In NBL, I would like to use composite name in the namespaces. E.g. OpName("myoperator",2) where 2 is, say, the arity of the operator. Spoofax fails on URI processing. I tried to hack the problem, but it goes beyond my knowledge of URI processing.

I could model the problem as follows:

  • Create a new sample project with the “entities” syntax.
  • Change the syntax so that ID is replaced by TName(ID) for type names, and by PName(ID) for properties).

The modified syntax:

imports Common
exports

context-free start-symbols

  Start

context-free syntax

  "module" ID Definition*       -> Start {"Module"}
  "entity" TName "{" Property* "}" -> Definition {"Entity"}
  PName ":" Type                   -> Property {"Property"}
  ID                            -> PName {"PName"}
  TName                            -> Type {"Type"}
  ID                            -> TName {"TName"}

Last step:

  • Disable or correct constraint-warning to avoid useless warnings.

You will get URI of the form [Entity,TName("URL"),"example"] that Spoofax cannot handle.

My objective is to process URIs like [Operator,Name_Arity("myoperator", 2),"somemodule"].

Note: the first error that you will encounter is a concat-string error in index-path-to-string. I corrected it so that I get nice URI strings, but name resolution still fails.

Submitted by Emmanuel Castro on 8 December 2012 at 13:47

On 10 December 2012 at 10:04 Gabriël Konat commented:

Currently the index library expects the URI to only contain a namespace constructor and then a path which is a list of strings.
This is mainly for code completion to work correctly, since code completion needs to do string prefix matching on the URI to find out which identifiers to show.

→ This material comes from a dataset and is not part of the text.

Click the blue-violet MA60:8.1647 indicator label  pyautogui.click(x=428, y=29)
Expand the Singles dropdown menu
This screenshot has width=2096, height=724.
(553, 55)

The idea is that an URI does not contain any data about the definition, it should just be an identifier for it.
To store data about a definition you can define an adjust-index-def-data rule, see the documentation for that strategy in analysis-library.generated.str.
For example, to store the arity of a function definition you’d have a store rule like:

adjust-index-def-data(store-results|namespace, path):
  Function(_, parameters, _) -> <store-results> DefData([namespace|path], FunctionArity(), arity)
    where
      arity := <length> parameters

You can then retrieve the arity during error checking or compilation when you encounter a function call like this:

  FunctionCall(name, _) -> <index-get-data(|FunctionArity())> name

The name term in FunctionCall is an annotated name because it refers to a function, so it has the URI to the function definition as annotation.
If the function call is unresolved, index-get-data will fail because the data cannot be found.


On 18 December 2012 at 14:14 Gabriël Konat closed this issue.